##### Quoted passage

Features
Possible features for training, validation and test data.
- src.features.features.POS(sentence: str)[source]
Returns Number of nouns, adjectives and verbs in a sentence
- Parameters
sentence (str) – Sentence as string
- Returns
Number of nouns adj (int): Number of adjectives vetbs (int): Number of verbs
- Return type
nouns (int)
- src.features.features.characters(sentence: str)[source]
Returns length of sentence, not considering whitespaces
- Parameters
sentence (str) – Sentence as string
- Returns
Length of sentence as int
- Return type
(int)
- src.features.features.cosine_similarity_score(embedding_1: list, embedding_2: list)[source]
Calculates cosine similarity between two word embeddings.
- Parameters
embedding_1 (list) – List contaning word embedding
embedding_2 (list) – List contaning word embedding
- Returns
Cosine similarity between two word embeddings
- Return type
cosine_similarity (float)
- src.features.features.difference(doc_count, query_count)[source]
Returns the absolut difference between doc_count and query_count
- Parameters
doc_count (int) –
query_count (int) –
- Returns
Absolut difference between doc_count and query_count
- Return type
(int)
- src.features.features.euclidean_distance_score(embedding_1: list, embedding_2: list)[source]
Calculates euclidean distance between two word embeddings.
- Parameters
embedding_1 (list) – List contaning word embedding
embedding_2 (list) – List contaning word embedding
- Returns
Euclidean distance between two word embeddings
- Return type
euclidean_distances (float)
- src.features.features.jaccard(token_vector_1: list, token_vector_2: list)[source]
Calculates jaccard coefficient between two lists of tokens
- Parameters
token_vector_1 (list) – List contaning tokens
token_vector_2 (list) – List contaning tokens
- Returns
Jaccard coefficient as float
- Return type
(float)
- src.features.features.manhattan_distance_score(embedding_1: list, embedding_2: list)[source]
Calculates manhatten distance between two word embeddings.
- Parameters
embedding_1 (list) – List contaning word embedding
embedding_2 (list) – List contaning word embedding
- Returns
Manhatten distance between two word embeddings
- Return type
manhattan_distances (float)
- src.features.features.polarisation(sentence: str)[source]
Returns the polarisation of a sentence
- Parameters
sentence (str) – Sentence as string
- Returns
float within the range [-1.0, 1.0]
- Return type
polarisation (int)
- src.features.features.relative_difference(doc_count, query_count)[source]
Returns the relative difference between doc_count and query_count
- Parameters
doc_count (int) –
query_count (int) –
- Returns
Relative difference between doc_count and query_count
- Return type
(float)

##########
##### Recorded data

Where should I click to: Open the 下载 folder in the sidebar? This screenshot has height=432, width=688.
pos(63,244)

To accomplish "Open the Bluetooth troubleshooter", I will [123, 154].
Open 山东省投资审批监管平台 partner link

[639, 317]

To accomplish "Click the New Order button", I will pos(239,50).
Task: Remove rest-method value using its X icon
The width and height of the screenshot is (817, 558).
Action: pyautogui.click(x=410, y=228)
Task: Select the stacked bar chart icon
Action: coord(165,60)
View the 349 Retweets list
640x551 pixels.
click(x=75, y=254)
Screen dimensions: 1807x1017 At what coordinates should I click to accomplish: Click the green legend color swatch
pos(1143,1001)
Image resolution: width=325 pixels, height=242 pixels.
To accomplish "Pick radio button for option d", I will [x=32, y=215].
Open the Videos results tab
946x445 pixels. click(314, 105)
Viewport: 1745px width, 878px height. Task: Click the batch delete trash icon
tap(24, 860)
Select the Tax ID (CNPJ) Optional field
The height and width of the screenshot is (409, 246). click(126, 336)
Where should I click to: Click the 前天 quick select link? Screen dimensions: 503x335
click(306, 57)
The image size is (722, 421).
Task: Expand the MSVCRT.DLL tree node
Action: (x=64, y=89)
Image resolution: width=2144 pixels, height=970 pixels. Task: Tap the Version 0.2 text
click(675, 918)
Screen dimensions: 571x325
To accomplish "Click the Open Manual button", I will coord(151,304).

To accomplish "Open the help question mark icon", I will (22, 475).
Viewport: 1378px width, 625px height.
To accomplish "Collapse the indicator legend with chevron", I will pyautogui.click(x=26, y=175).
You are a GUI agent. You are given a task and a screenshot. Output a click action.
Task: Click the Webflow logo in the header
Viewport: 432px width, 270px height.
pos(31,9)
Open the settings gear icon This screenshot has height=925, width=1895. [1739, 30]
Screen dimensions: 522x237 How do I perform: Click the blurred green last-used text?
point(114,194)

##########

Reproduce the stretch of the feature documentation from "- src.features.features.polarisation(sentence: str)[source]" through "polarisation (int)". The listing comes from a source separate from the feature documentation.

- src.features.features.polarisation(sentence: str)[source]
Returns the polarisation of a sentence
- Parameters
sentence (str) – Sentence as string
- Returns
float within the range [-1.0, 1.0]
- Return type
polarisation (int)